You can try wing spot sexing them but its not 100%. All babies will be WF, with the boys being split to pearl unless dad is split to pearl, then you may get some surprises. 

I will say that like to like breeding (two WFs) isn't the best breeding combo and that it would've been better to pair a visual to a split. If this pair doesn't do well breeding, it would be best to split them up and repair them with split birds.


----------



## granny teil (Apr 25, 2013)

*wf male to wf hen*

Do you think it will cause "bad" babies? I did not set these two up their previous own:wf pied:er did


----------



## Fredandiris (Nov 27, 2012)

Well I don't know much from personal experience, but many people on this site advise against breeding two visuals together because it can lead to more dead-in-shell babies, smaller babies, more pronounced bald spots (esp. lutinoxlutino), and other faults. But, if the birds are already bonded I would say to leave them together and try some of the hormone reduction techniques.


----------



## roxy culver (May 27, 2010)

> Do you think it will cause "bad" babies? I did not set these two up their previous owner did


Did the previous owner tell you what their babies were like? You want a pair that produces big, solid babies. I had a like to like pair (two WFs) that did really well and produced nice babies, but in the second breeding season I realized the hen wasn't feeding the babies at night (whole other story there) and I separated them. A "bad" breeding pair would get only one baby out of a normal clutch (my pair gave me five healthy babies), have DIS babies, weak babies, things like that.

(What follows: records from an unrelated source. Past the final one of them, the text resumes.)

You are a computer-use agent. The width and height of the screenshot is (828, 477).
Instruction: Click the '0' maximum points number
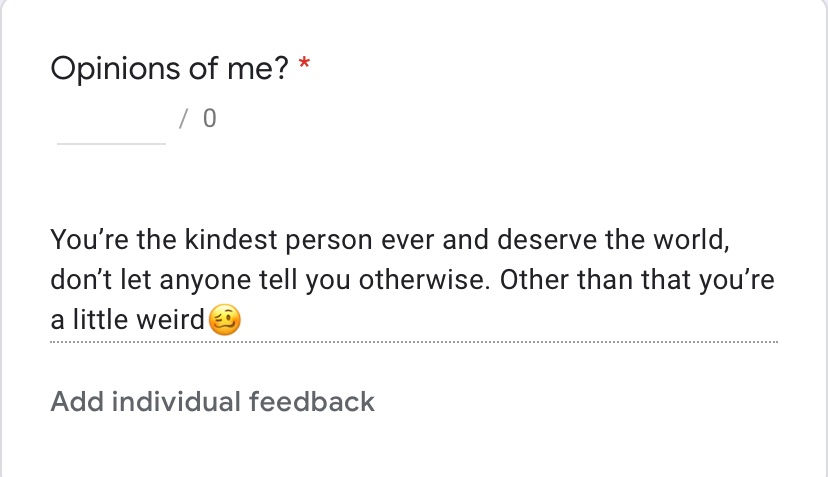pos(209,120)
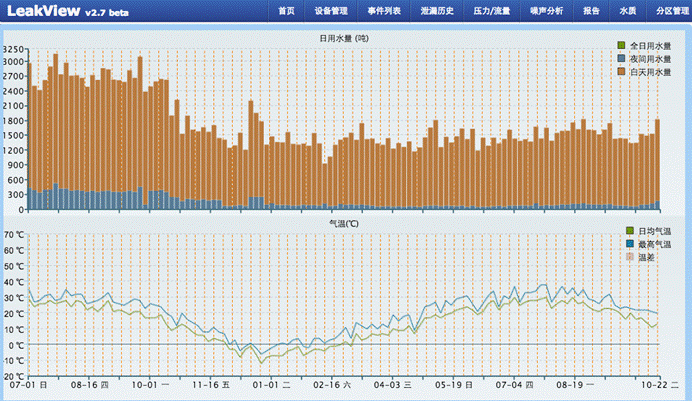The width and height of the screenshot is (692, 401).
Task: Open the 设备管理 menu item
Action: coord(331,11)
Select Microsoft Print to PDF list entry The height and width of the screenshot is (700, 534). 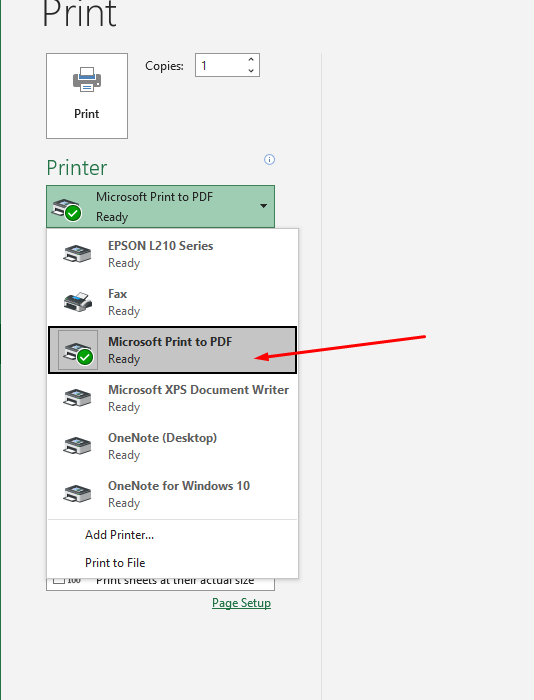172,350
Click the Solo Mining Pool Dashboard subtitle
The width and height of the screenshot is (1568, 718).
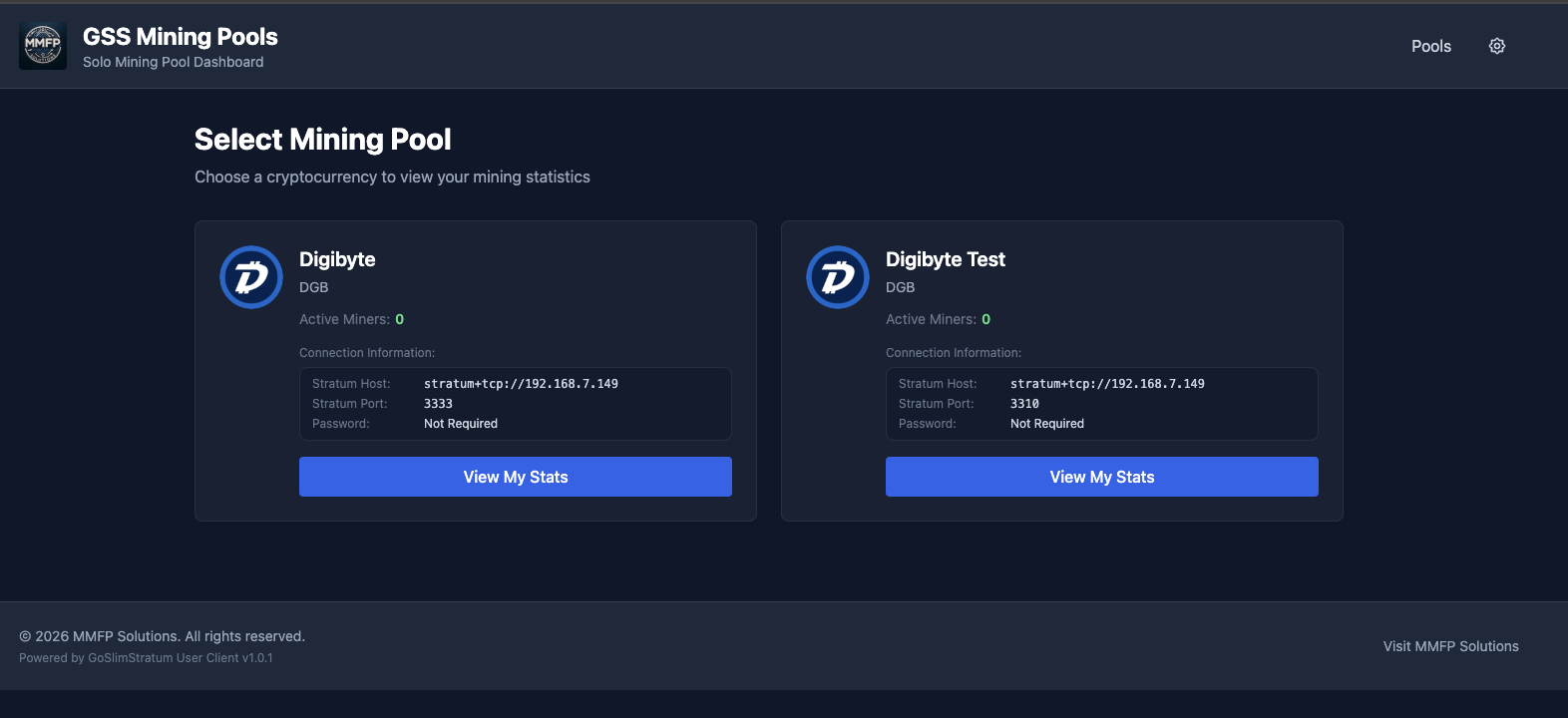[x=173, y=62]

And if this pair IS bonded, you could always keep them together and use them as a foster pair. There's no reason to split them up if you don't have to.


----------



## granny teil (Apr 25, 2013)

The women that I got them from had a baby that she kept. It was beautiful .I am still green @ naming the types of colors, but this bird all white dark eyes with small black flecks on the wings only. Is this a lutino pied? That bird was a nice big bird. I hope this goes well.


----------



## roxy culver (May 27, 2010)

Not a lutino pied because lutinos don't have any grey on their bodies at all (a wf lutino pied would be all white, the only way to tell it was pied would be to look at the eye color). Sounds like it was a wf heavy pied, which are really pretty babies. If they have done well in the past then this sounds like a good pair to breed.


----------



## tielfan (Aug 31, 2008)

The baby sounds like a whiteface pied or whiteface pearl pied.


----------